Sitting here this morning working at home (I am a Realtor), I turned on the television. One of the all-time great daytime shows was on – The Price is Right! Bob Barker, what a career! What if he had not taken of advantage of the opportunity when it was presented 35 years ago? How did walking through that door of opportunity change his life? I am sure he would have found success in other places but would it have been at the same level? No one really knows the answer to that question. But, we do know the answer to what saying “yes” to that opportunity did for him!
What about you and your career? Have there been opportunities that presented themselves but you refused to “walk through that door?” If so, why not? Is the fear of the unknown such an intense fear that you are frozen in place? Is the comfort level such that you don’t want to upset the apple cart?
Change is something we as humans don’t embrace, at least enthusiastically. Even in your current position are you ever presented with changes to rules or procedures? What is your initial reaction? Are you so set in your ways that adapting to change creates stress? Sometimes change is good. I heard it said once, or maybe read it someplace, that if “you always do what you always done, you will always get what you always got.” There is truth to be found in those words! Is there not a better way to do what you do?
Dissatisfaction with your current situation is a sign that you need to implement some type of change. Perhaps it is only a procedural modification? Perhaps it is a new focus. When things get stagnant we often are suffering from tunnel vision. Opening up to new ideas, new methodologies, is the first step to recovery – recovery from the disease of the stagnant career syndrome.
What are the symptoms of stagnant career syndrome? Some of the symptoms include a lack of enthusiasm, seeing the glass as half empty (pessimism), repetitive processes without positive results and dissatisfied contentment (oxymoron?). These manifestations, when combined, leave you in a state of confusion. Confusion over your future. Confusion over which step to take next.

_Provided data_
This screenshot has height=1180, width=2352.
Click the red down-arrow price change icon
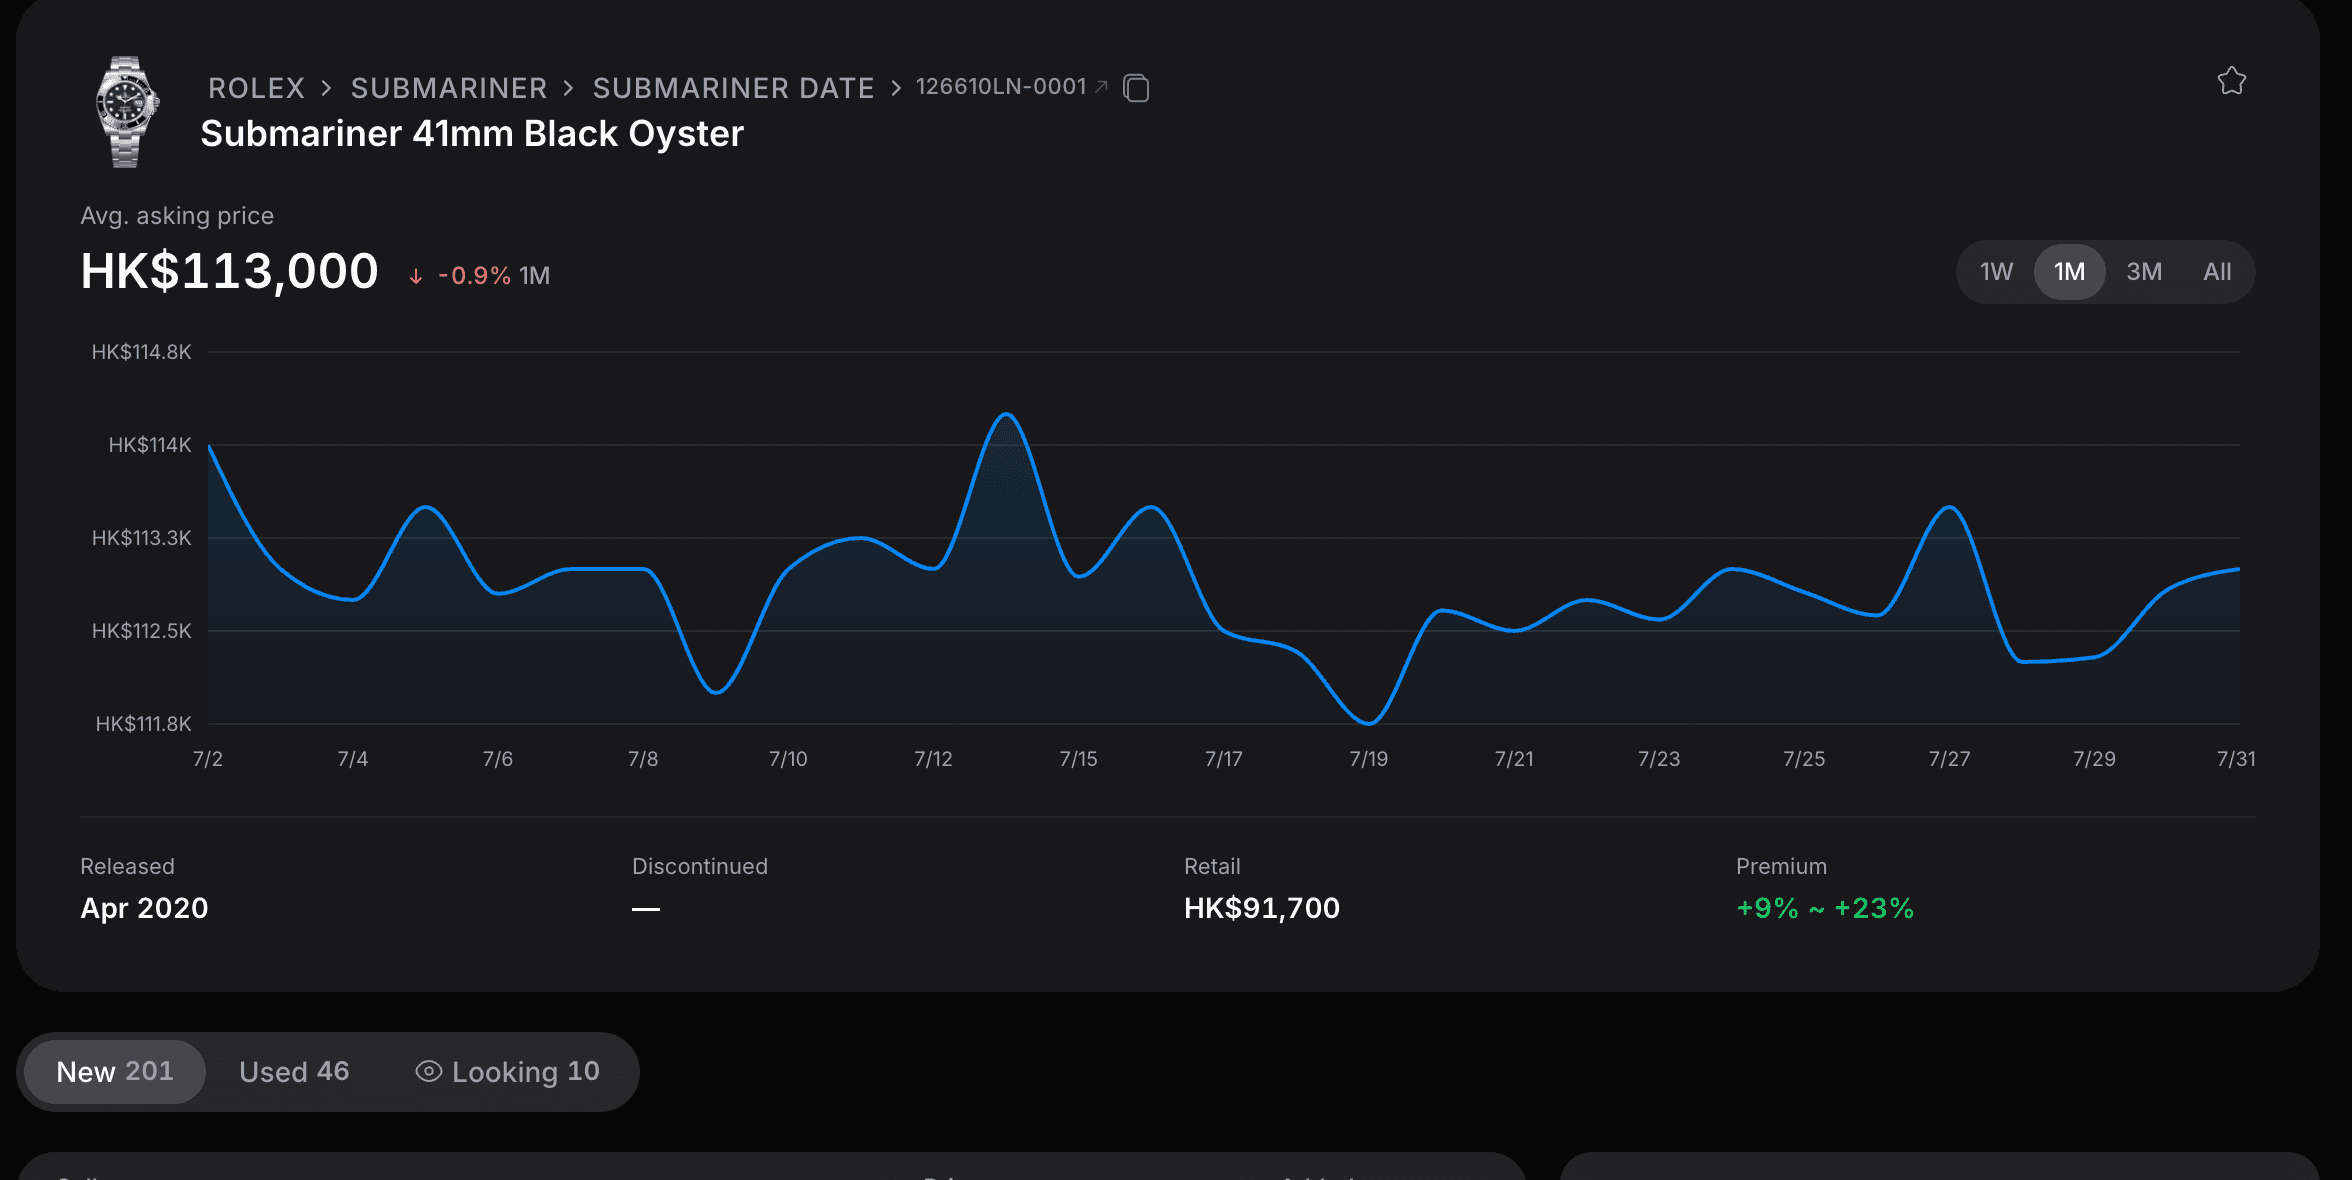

_Problem A_
List the symptoms of stagnant career syndrome named in the post on career change.
_Problem B_
Sum up the post on career change in two sentences.
_Problem C_
Carry the post on career change forward from its final sentence.
The listing plays no part in this.

_Response area A_
- A lack of enthusiasm
- Seeing the glass as half empty (pessimism)
- Repetitive processes without positive results
- Dissatisfied contentment

_Response area B_
The writer points to Bob Barker's success on The Price is Right as an example of saying "yes" to an opportunity. The writer then asks whether fear or comfort has kept readers from such chances, argues that change is sometimes good and that dissatisfaction signals a need for it, and describes the symptoms of stagnant career syndrome, which leave a person confused about the future.

_Response area C_
So how do respond to stagnant career syndrome? First of all, don’t concentrate on failures only. Sure, you should identify the things that are working. They may not be producing results at the level you desire but they are contributing positively to your career goals. You should also identify the things that are not working. Write all of these activities down. When you put the issues on paper the picture will become better focused. Put the goal or objective on paper.
What are some changes that need to be implemented? Perhaps it is something as simple as obtaining additional education or skillsets. Perhaps it is just the environment in which you are operating? Don’t forget that those around you may be the anchor holding your career down? It could be the processes you are doing are appropriate yet the environment does not support your success. Lets say you are a farmer. You have the technique mastered for planting a garden. You know the time of the year to plant, the types of crop your environment favors, how to operate the necessary equipment, all the steps. However, if the soil (environment) is not appropriate for the desired results, nothing will ever develop. If a crop does result from your efforts, it may not produce the greatest harvest for the efforts expended. To maximize the return on the efforts, the farmer simply must plant in the right soil, or modify the soil by way of fertilizers, in which to maximize his return.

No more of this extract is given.